Diti Almog
“Look at it this way,” Diti Almog’s meticulously rendered paintings seemed to want to say, the “it” in question being the painted work, adjacent downsized or oversized “copies” of that work’s component parts, and the gallery space that contains all of the above. The Israeli artist presented near-pristine white wood panels punctuated by horizontal or vertical stripes or boxes of various colors, while also re-presenting details of the same painting in scaled-up or -down versions. This act of repetition and self-appropriation blurred distinctions—between part and whole, inside and outside, original and copy—that help to define the coherence and uniqueness of works of art.
There is a Minimalist sensibility to Almog’s approach, and both her examination of whiteness and her formalist rigor recall the work of Agnes Martin, Barnett Newman, and Robert Ryman. But her project is decidedly less grandiose and more playful—which is not to say unphilosophical. Exploring what repetition might mean for painting, Almog analyzes space and sequence in ways that are often reserved for contemporary sculpture. And that questioning, re-questing and -attacking (which is, at least etymologically, what repetition signifies), opens up avenues of sight and thought that are at once elegant and startling.

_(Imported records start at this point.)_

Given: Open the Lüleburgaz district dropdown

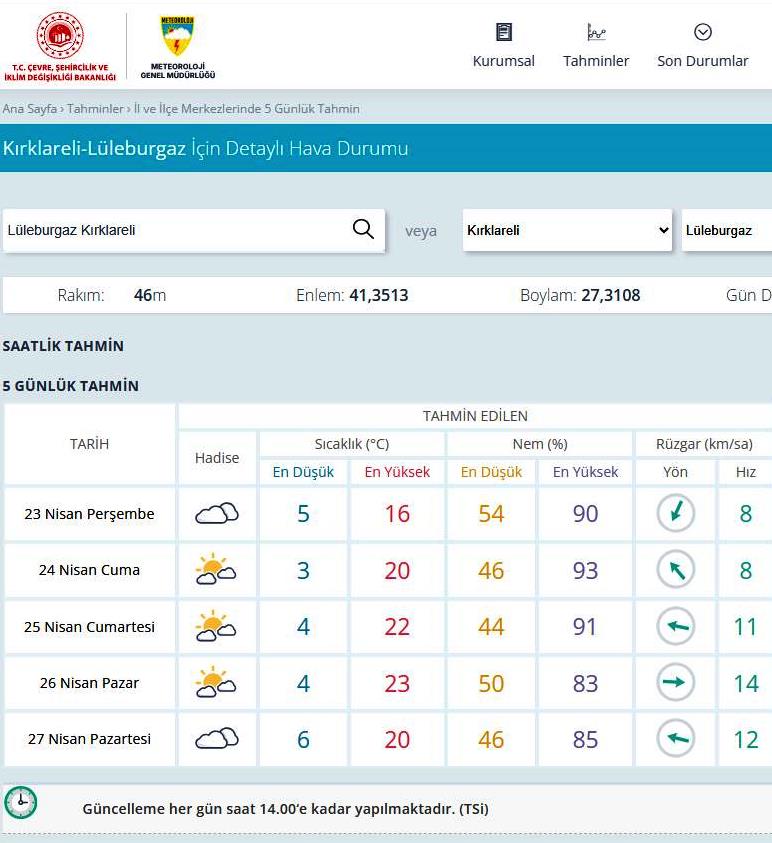Looking at the screenshot, I should (x=726, y=230).
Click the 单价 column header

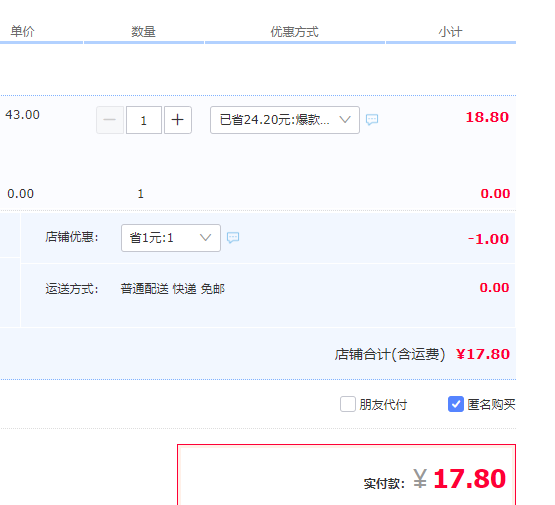[22, 31]
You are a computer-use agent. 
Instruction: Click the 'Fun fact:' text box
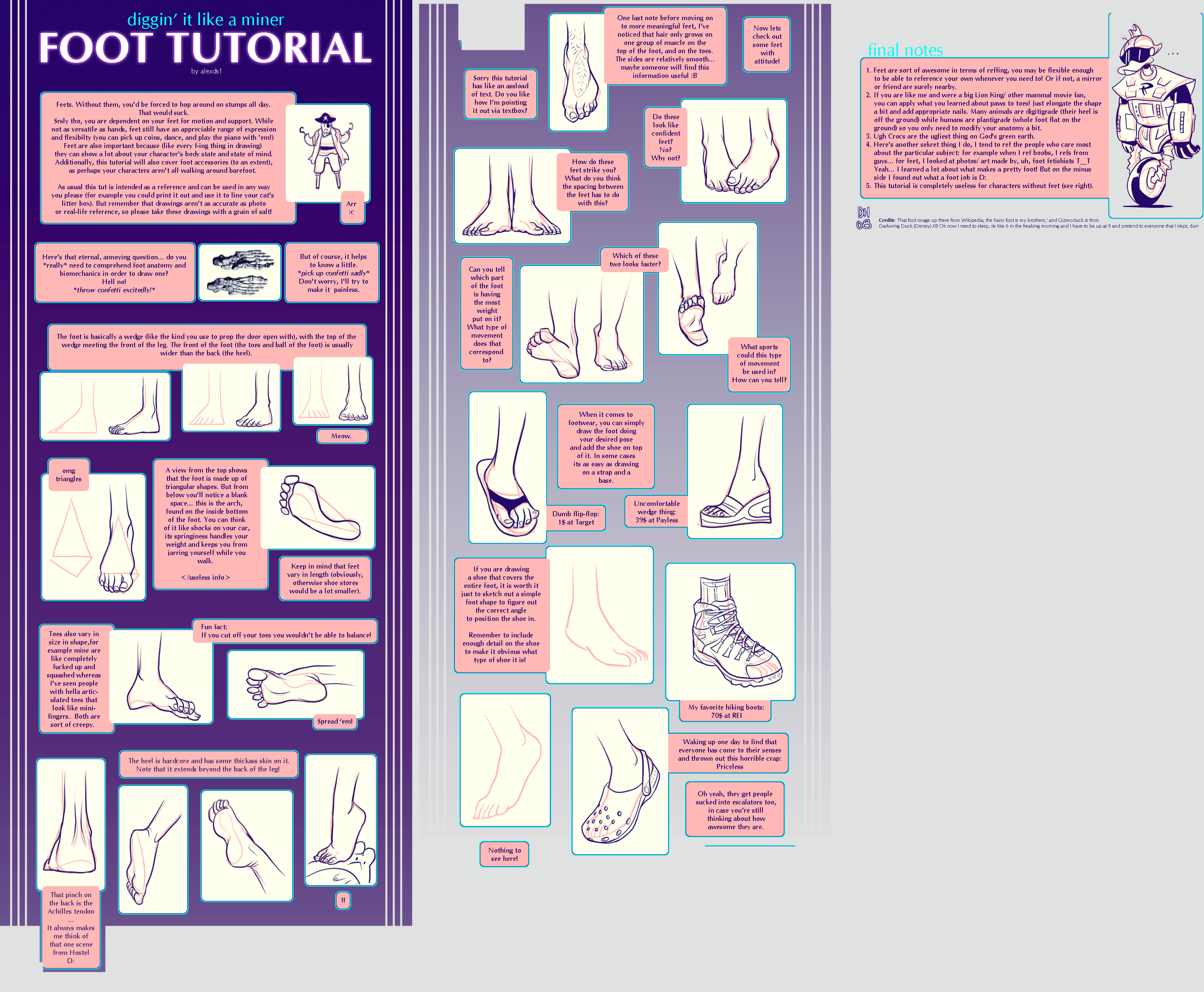[285, 631]
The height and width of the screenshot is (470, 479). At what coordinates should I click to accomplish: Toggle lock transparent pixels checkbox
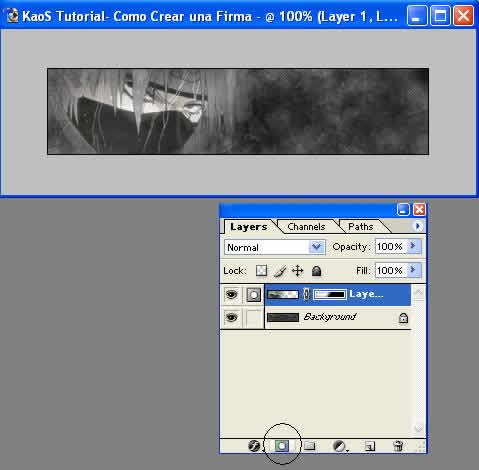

Typically, Almog extracted a segment of one painting and placed it, altered in scale, in (or as) an adjacent work. B, 1995, a 10½-by-21-inch white-painted panel, contained two little black-bordered rectangles, which in turn featured thin vertical lines. Next to B appeared BA, 1995, a copy of one box from B, but larger (12-by-24 inches); and then BB, 1996, a re-rendering of the other rectangle, this time in the same dimensions as B.
This play of repetition was not restricted to the group of B paintings; the stripes in B resonated with similarly spaced stripes in a series of AE paintings with off-white backgrounds—AE, 1996, AEA, 1995, and AEB, 1995 (the dating sequence indicating that the apparently “copied” paintings may actually have preceded their “originals”). For Almog, repetition always means repetition with a difference, and her work focuses on exploring nuances of altered scales. AFA, 1996, a white-painted wood panel containing a bold black vertical stripe and a little box made of pencil-thin vertical lines (again similar to those of B), was a 4-by-8-inch near-replica of the much larger AF. The black stripe gave both paintings a flaglike appearance, but the stripe’s altered scale also invoked the black painted frames that surrounded many of the white canvases, just as the seemingly empty whiteness of the paintings invoked both the gallery floor and the surrounding walls.
There is, of course, an “abysmal” quality to Almog’s work—in that it is, quite obviously, a mise en abîme—but Almog’s abyss is more beautiful than sublime, and there is moreover something restrained and lyrical in her paintings. In D, 1996, Almog presented two white-painted rectangular horizontal wood panels with small black rectangular vertical boxes, each containing a pale blue vertical slit; in DA, 1996 (a self-portrait?), D was rendered with the slit moved ever so slightly from left to center. “Why two,”? the viewer might ask, following Baudrillard, for whom repetition signaled the simulacrum, something altogether more sinister than playful. Perhaps Almog’s little boxes are meant not as a self-portrait but as eyes, our eyes. And if DA, for example, were itself “repeated,” would this not produce DADA, arguably the progenitor of an entire discontinuous line of inquiry stretching from Duchamp through Sherrie Levine to Almog’s own fascinating paintings?
Almog’s formal precision and elegance, along with a contemporary theoretical interest in seriality, appropriation, and space, make for work that is at once visually and intellectually challenging. Her unpretentious yet enigmatic titles resonate with the apparent simplicity of her paintings, a simplicity that is, of course, not so simple at all.